I am in India every year (except during Corona), often for several months, leading tour groups, exploring new areas and offers, making and maintaining contacts and always getting to know a bit more of the vast India.

 

I have always been a rather slow traveller myself, preferring to get to know areas more intensively than to touch on many things superficially. Walking in landscapes and through cities results in many more exciting encounters and surprises. I also love the encounters with the local people – no matter whether we discuss things in English or talk nonsense to each other without words. Of course, my own preferences have a strong influence on what we offer. On the other hand, I have a diploma in education, which means that I try to find a tour/form of travel that suits all travellers best. After all, all people are a bit individual.

And why is the company named Yangla Tours?

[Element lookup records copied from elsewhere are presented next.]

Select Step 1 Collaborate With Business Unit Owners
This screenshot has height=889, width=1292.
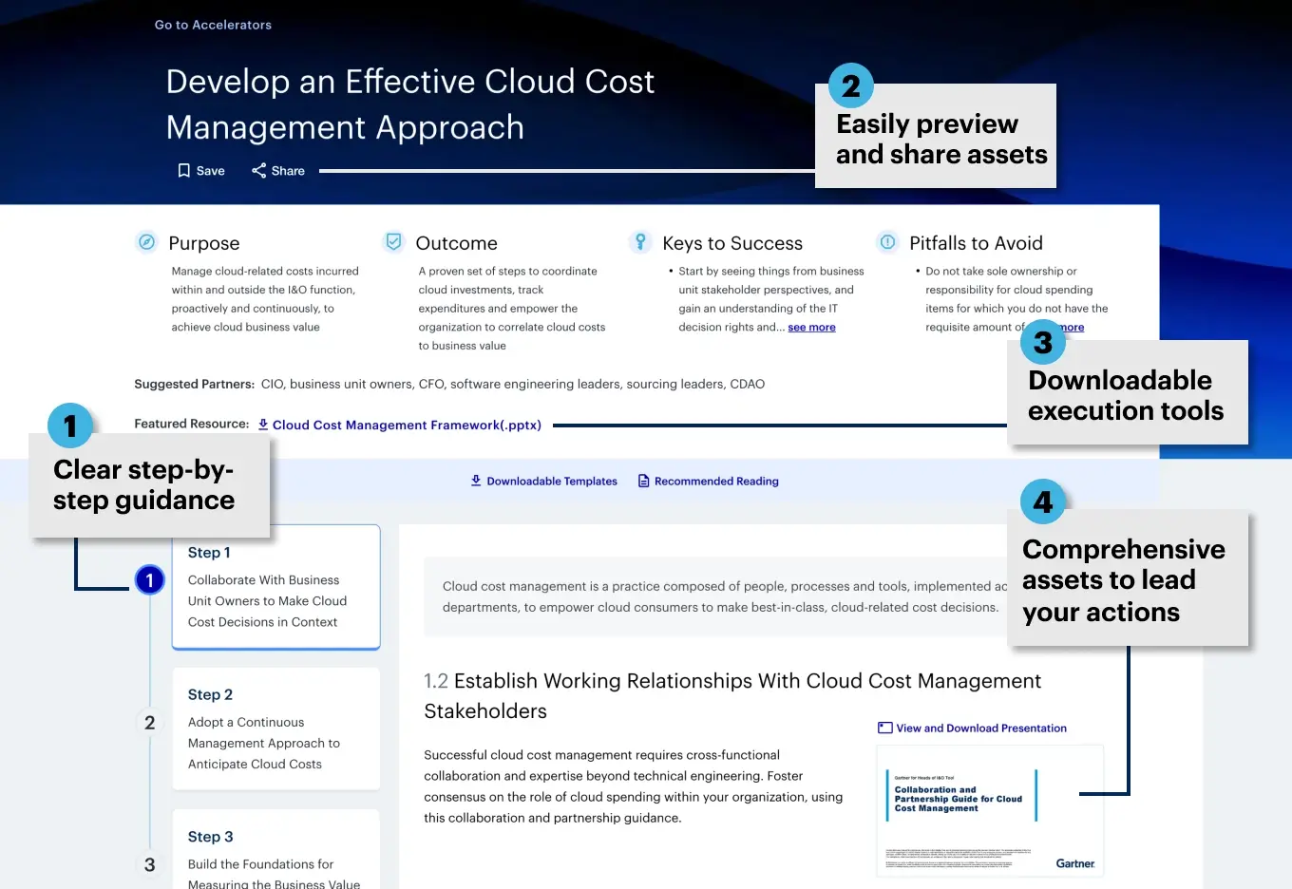(276, 586)
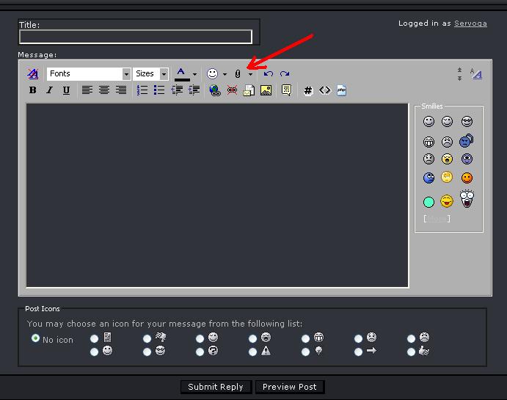Center align the text
This screenshot has width=507, height=400.
click(x=104, y=90)

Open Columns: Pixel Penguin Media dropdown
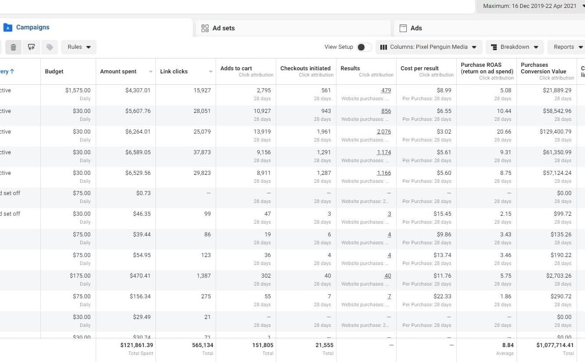[x=429, y=47]
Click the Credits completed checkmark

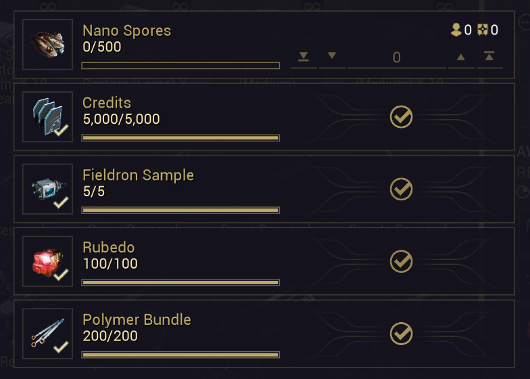402,117
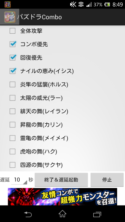Viewport: 125px width, 222px height.
Task: Tap the パズドラCombo app icon in action bar
Action: tap(10, 17)

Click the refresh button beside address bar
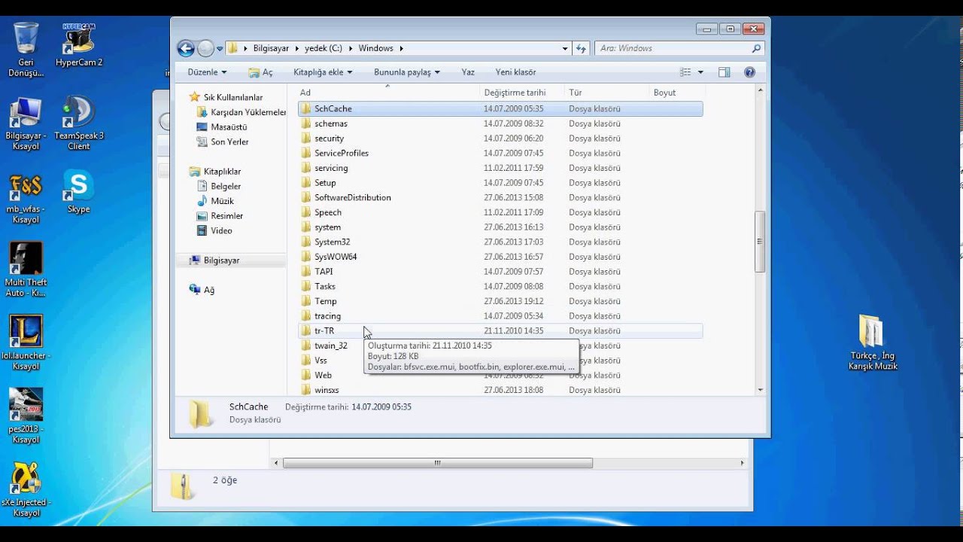click(x=581, y=48)
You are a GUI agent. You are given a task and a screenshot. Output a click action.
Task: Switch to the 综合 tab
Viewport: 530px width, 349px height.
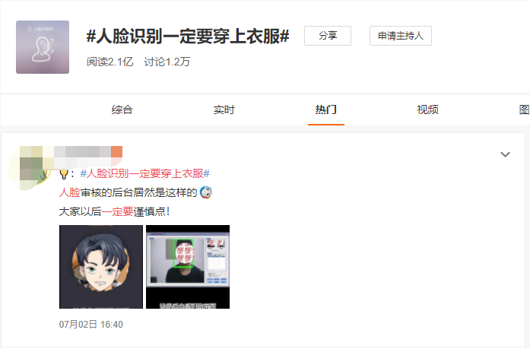pyautogui.click(x=122, y=109)
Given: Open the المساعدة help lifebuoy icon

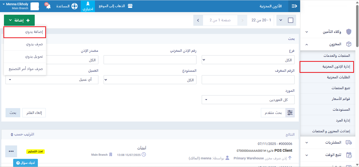Looking at the screenshot, I should coord(74,6).
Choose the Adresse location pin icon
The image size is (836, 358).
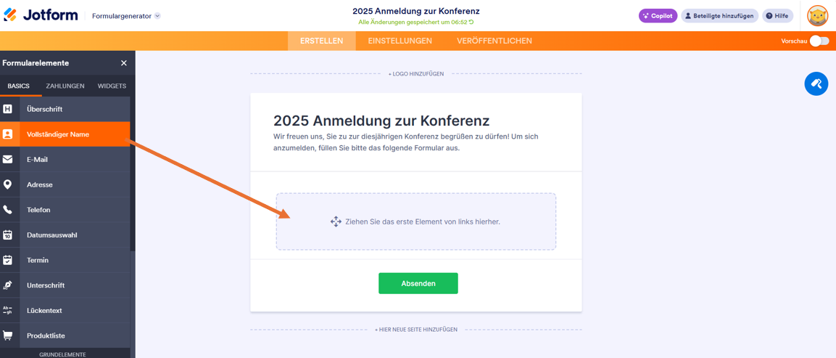coord(7,184)
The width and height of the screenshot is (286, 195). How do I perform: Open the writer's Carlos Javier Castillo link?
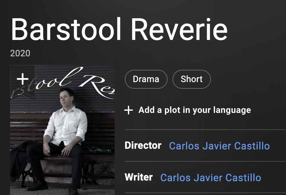click(211, 177)
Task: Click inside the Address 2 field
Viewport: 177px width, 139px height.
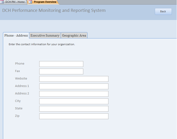Action: point(74,94)
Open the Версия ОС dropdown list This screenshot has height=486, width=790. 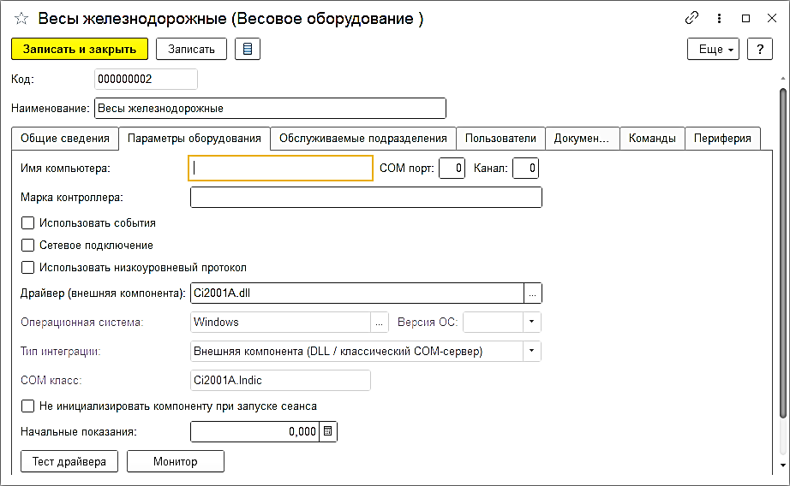(532, 323)
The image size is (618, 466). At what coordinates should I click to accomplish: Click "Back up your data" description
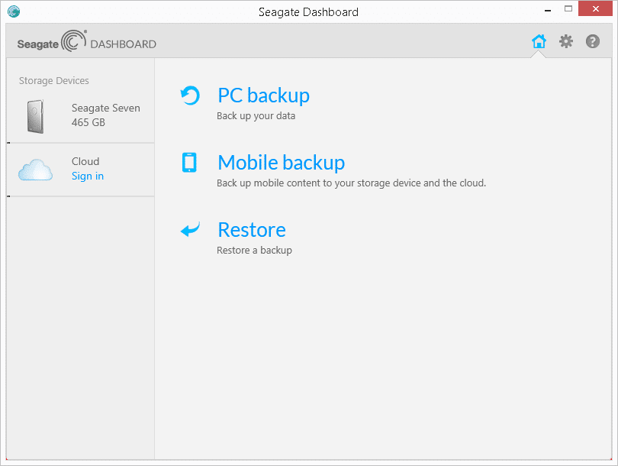pos(256,116)
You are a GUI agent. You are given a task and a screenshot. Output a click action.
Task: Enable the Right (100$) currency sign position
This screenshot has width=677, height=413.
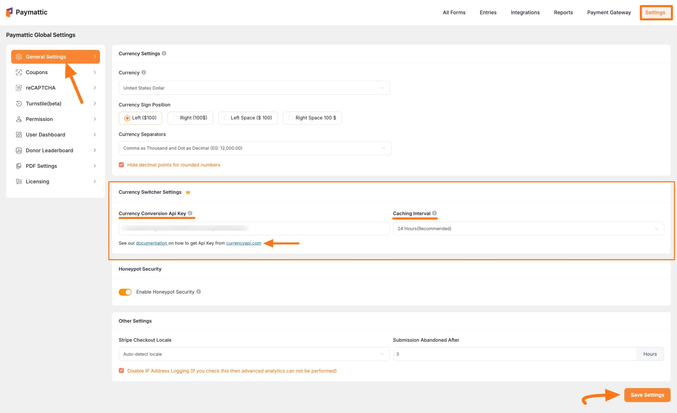tap(175, 118)

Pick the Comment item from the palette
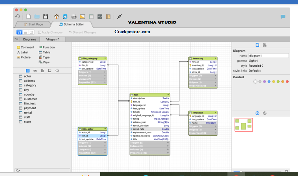(x=27, y=47)
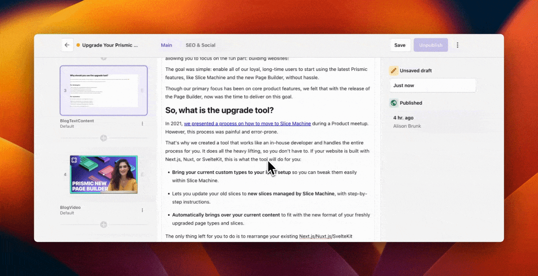Click the pencil icon beside Unsaved draft
This screenshot has height=276, width=538.
394,71
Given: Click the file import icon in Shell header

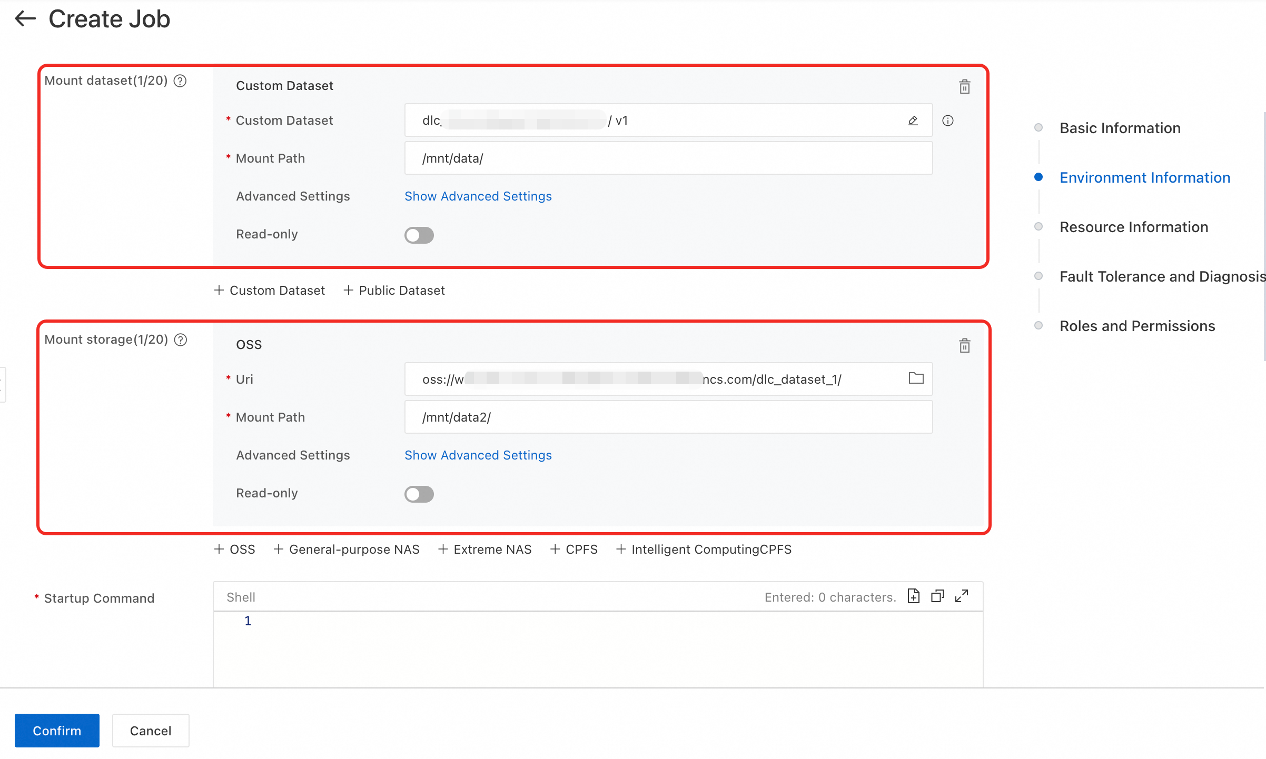Looking at the screenshot, I should click(914, 596).
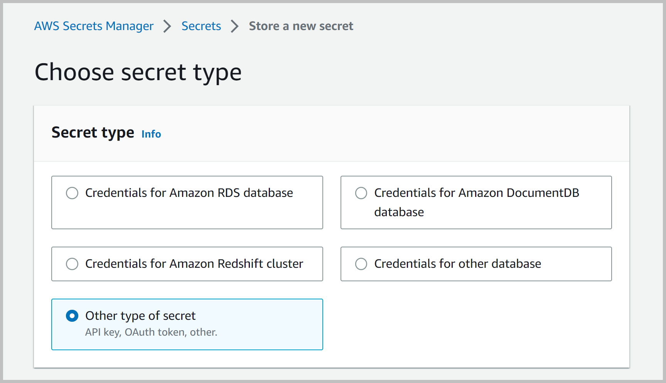Click the 'Credentials for Amazon Redshift cluster' label

pos(194,264)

I’ll tell you a nice story about that. There is a little girl in Ladakh… Click here

 

Yangla is not only a Tibetan girl’s name but also means “light”, “candle”. We think you can always use a light when travelling!

The new countries

 

Some time ago, so many travellers to Ladakh told me before the trip that they had been to Nepal already. They assumed that I would know what their experiences were. But that wasn’t the case, I had no idea what it was like to travel in Nepal. So I took the opportunity in 2010 to go there. And was actually surprised many times, travelling in Nepal is quite different. Since satisfied travellers of mine also wanted to travel to Nepal through me and I had met a trustworthy local colleague – I expanded my travel destinations.

 

During Corona, India was complicated and I remembered that the world is a big place and that other destinations have great mountains and interesting cultures. And so I travelled to Armenia and Kyrgyzstan and later Georgia. On the spot, my tourism vein came through. Thoughts kept running through my head about how I could integrate my own experiences into great tour plans for guests. I obviously have a tourism gene in me and can’t help it. And since I also met partner agencies in these areas, there are further extensions of travel destinations!